Verona, indagine della Cgil: un lavoratore su sei a rischio povertà.

Un lavoratore su sei a Verona è a rischio povertà, e ad essere messi peggio sono donne e giovani under 35. Una elaborazione del Caaf Cgil di Verona sulle dichiarazioni dei redditi modello 730 da esso compilate dimostra infatti che un lavoratore dipendente veronese su sei (1 su 5 se donna o giovane under 35) vive con un reddito annuo inferiore al 60% della media nazionale, fissata in 11.500 euro, e pertanto è tecnicamente in condizioni di povertà lavorativa. Il reddito medio annuo di questi lavoratori più poveri è di appena 7.146 euro.

Il dato veronese si presenta in linea con quello Veneto risultante dalla analoga elaborazione dei Caaf Cgil regionali (1 lavoratore povero su 6 con punte di quasi 1 su 4 tra le donne e i  giovani under 35), ma anche con il dato nazionale risultante dallo studio svolto dal Gruppo di lavoro “sugli interventi e le misure di contrasto alla povertà lavorativa” istituito presso il Ministero del Lavoro, che parla di un lavoratore povero ogni 4 lavoratori (il 25%).

“La povertà lavorativa è certamente una precondizione della povertà sociale – sostiene Cgil – e la grande diffusione dei contratti a termine (accentuata dalla ripresa post Covid in cui sono a termine l’83% delle nuove assunzioni) e la grande consistenza del part-time, pari a quasi un terzo delle nuove assunzioni, più spesso subito piuttosto che scelto, fanno ritenere che questi dati siano indicativi di una condizione di effettiva tensione e sofferenza sociale”.
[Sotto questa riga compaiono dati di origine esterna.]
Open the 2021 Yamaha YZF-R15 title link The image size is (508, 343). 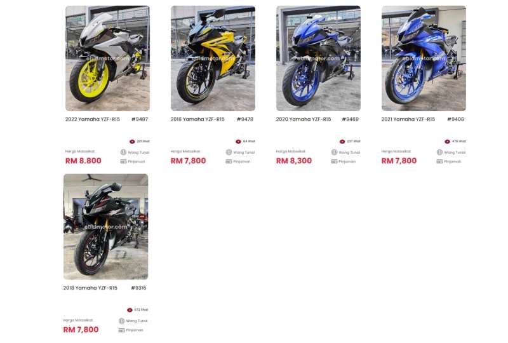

L’indagine Cgil mostra come il lavoro povero non si distribuisca equamente tra i diversi settori dell’economia veronese: dilaga nel terziario, dove sono “poveri” il 43% dei lavoratori, ed è fortemente presente nel settore agricolo (19%) e in quello delle telecomunicazioni (16%). Anche il 37% dei lavoratori somministrati sono “poveri”. Molto meno coinvolti dal fenomeno (sotto al 10%) il settore bancario e assicurativo, la metalmeccanica, la scuola e (anche grazie al grande lavoro fatto dal Sindacato negli ultimi anni) l’edilizia e il settore dei trasporti e della logistica.

“Come sindacato diciamo che è un bene che si stia accendendo un riflettore su questa tematica che non è altro che l’altra faccia della precarietà che andiamo denunciamo da anni – commenta Stefano Facci, segretario generale Cgil Verona -. I lavoratori poveri sono spesso  lavoratori discontinui impiegati in settori a basso tasso di innovazione che fanno del costo del lavoro il principale elemento di competitività. La povertà lavorativa va contrastata con politiche che sappiano contemperare le esigenze di flessibilità della imprese  con i bisogni di sicurezza sociale dei lavoratori e delle lavoratrici, ma anche imprimendo una svolta alle dinamiche ai salari che in Italia, a differenza del resto d’Europa, sono stagnanti da decenni. Le retribuzioni vengono oggi ulteriormente falcidiate dall’aumento delle bollette sulle quali non è ancora chiaro l’effetto promesso dai provvedimenti del Governo, e ancora di più dall’aumento dell’inflazione che riduce inesorabilmente il potere d’acquisto di tutte le retribuzioni. La tendenza all’impoverimento si può invertire se c’è la volontà di orientare alla qualità le produzioni e il lavoro, come dimostra l’esperienza di molte aziende veronesi e come richiesto dallo stesso Pnrr con i suoi accenti su digitalizzazione, riconversione ecologica, riduzione del divario di genere, sicurezza sul lavoro”.